Впервые я увидел живых немцев летом 1942 года в селе Петровском на Ставропольщине, куда нас с теткой, заменившей мне мать, занесла эвакуация. Немцы устроили в нашей школе казарму, а в школьном дворе соорудили что-то вроде душа под открытым небом. С утра до вечера абсолютно голая солдатня, гогоча от удовольствия, плескалась в воде, загорала на травке, мочилась под наш дом и пыталась жестами привлечь внимание проходивших по улице русских женщин к своим отлично развитым половым органам. Это были молодые, здоровые, крепкие парни. Я смотрел на немцев из окна и тоскливо думал о том, что ни моему тихому доброму дяде Николаю Ильичу, ни директору школы Погребняку, ни учителю физики Щекину, ни отцу моей подружки Лельки Покровской, ни сыну моей учительницы Коле Писаренко – всем им вместе, державшим где-то далеко отсюда выгнутый отчаянной дугой фронт, – никогда не одолеть этих сильных тупых циничных животных, опьяненных запахом обильно пролитой ими крови недочеловеков, каковыми они, немцы, нас считали.

Но отцы наши совершили чудо. Они одержали верх. Может быть, в этом и не было ничего удивительного. Ведь в конце концов человек всегда побеждает зверя.
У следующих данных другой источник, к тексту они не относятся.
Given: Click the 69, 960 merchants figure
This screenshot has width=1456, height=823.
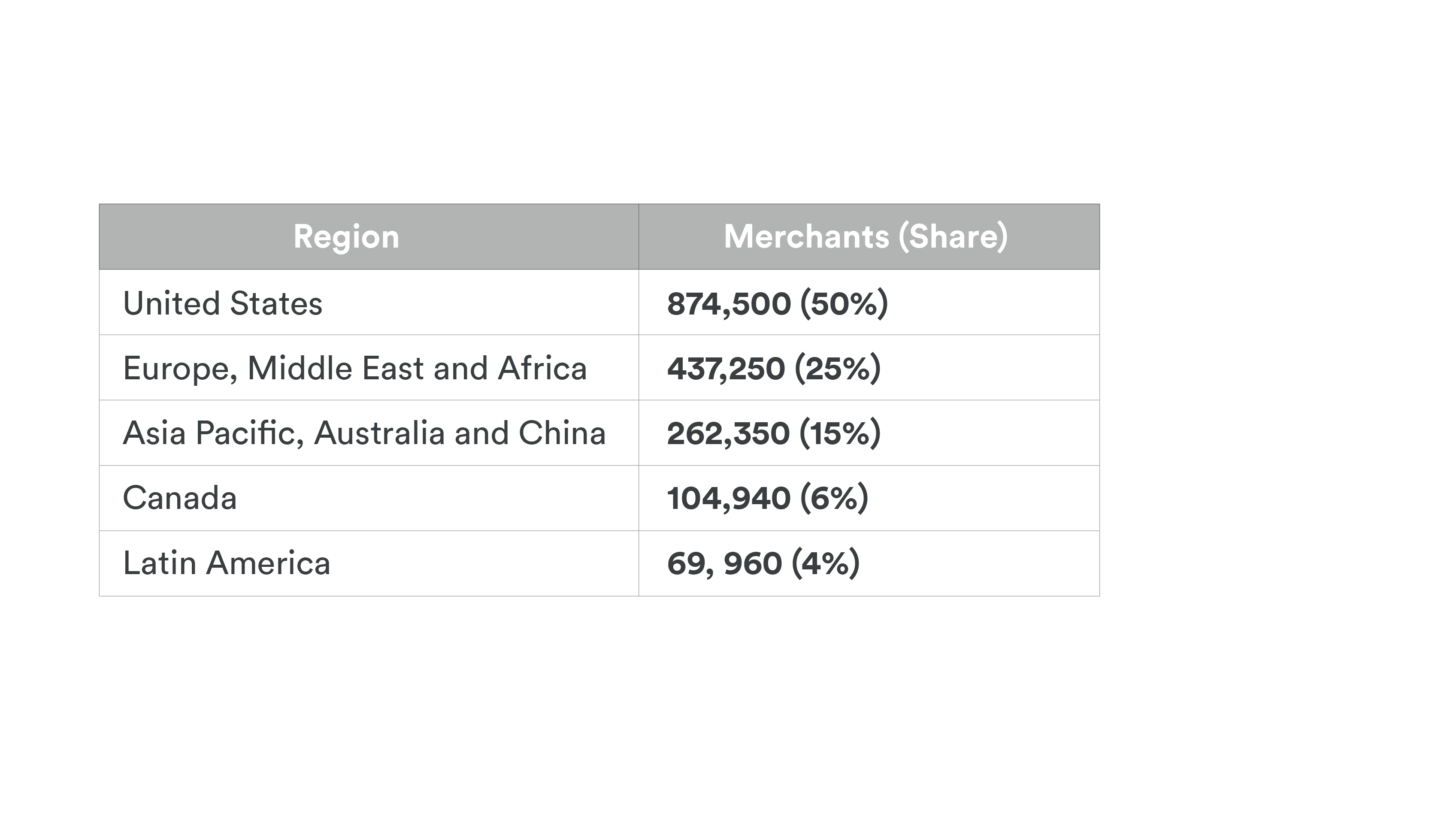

В январе немцы потекли обратно. Это были уже не воинские части, а разрозненные группы смертельно уставших, обмороженных, голодных людей, втихомолку мечтавших о плене. Мы потешались, глядя на огромные соломенные снегоступы немецких солдат. Эта обувь, надетая на сапоги, должна была, по-видимому, уберечь ноги воинов фюрера от обморожения и проваливания в глубокий русский снег. Лично я не катался верхом на убитом мерзлом немце с ледяной горки, но видел, как это делали мои друзья, те, что были постарше. Много лет я наблюдал в разных точках нашей страны, как пленные немцы, покорные и очень дисциплинированные, с большим прилежанием восстанавливали разрушенное их руками. Позже я узнал, что таких немцев вкалывало на просторах Союза более двух миллионов. Мне не было их жаль. Я всегда помнил о том, что немцы заживо сожгли брата моего отца, талантливого поэта, чьи стихи и сегодня можно прочесть в хрестоматиях украинских школ. И если бы мне тогда, в сороковых, кто-то сказал, что я назову главу одного из моих будущих очерков «Немецкие друзья», я счел бы это поганой шуткой, но тем не менее я назвал. Значит, есть тому причины и основания.
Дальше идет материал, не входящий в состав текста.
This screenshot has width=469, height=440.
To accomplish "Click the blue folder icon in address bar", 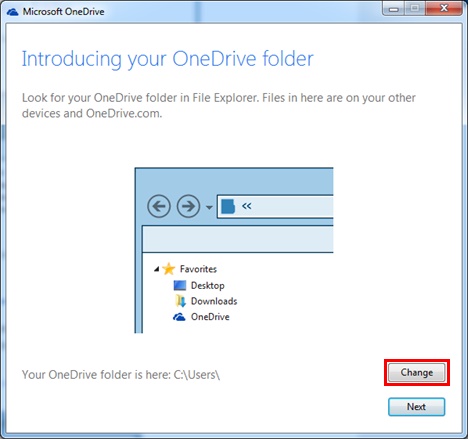I will click(x=228, y=206).
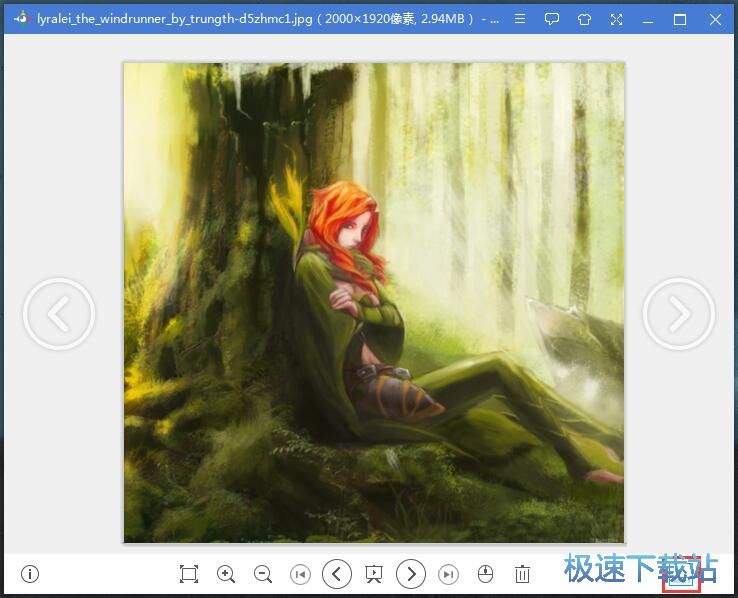Image resolution: width=738 pixels, height=598 pixels.
Task: Maximize the image viewer window
Action: 680,19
Давно уже нет на карте Ставропольского края села Петровского. Оно стало городом Светлоградом, который прославил уроженец его Разин. И вовсе не атаман казачьей вольницы, а основатель рок-группы «Ласковый май». На кухне моей московской квартиры стоит вполне современный репродуктор, сработанный в Светлограде. Жалостливые немцы шлют разгромленной России гуманитарную помощь. Дуют иные ветры. А что было между нами и немцами в пятидесятые, шестидесятые, семидесятые и восьмидесятые годы, уже мало кого интересует. Поэтому мною движет сегодня лишь скромное желание летописца подарить историкам документ, повествующий о весьма примечательных событиях, свидетелем которых мне довелось стать…

Когда я впервые пересек немецкую границу, моя маленькая дочь, увидев во Франкфурте-на-Одере из окна поезда «Москва – Вюнсдорф» гэдээровских пограничников, заплакала и запричитала: «Это фашисты. Они нас убьют». В свои три с половиной года она уже успела насмотреться телефильмов о войне. Мы с женой потешались над ней. Нам не страшна была Германия. Мы с полным основанием считали себя наследниками Великой Победы сорок пятого.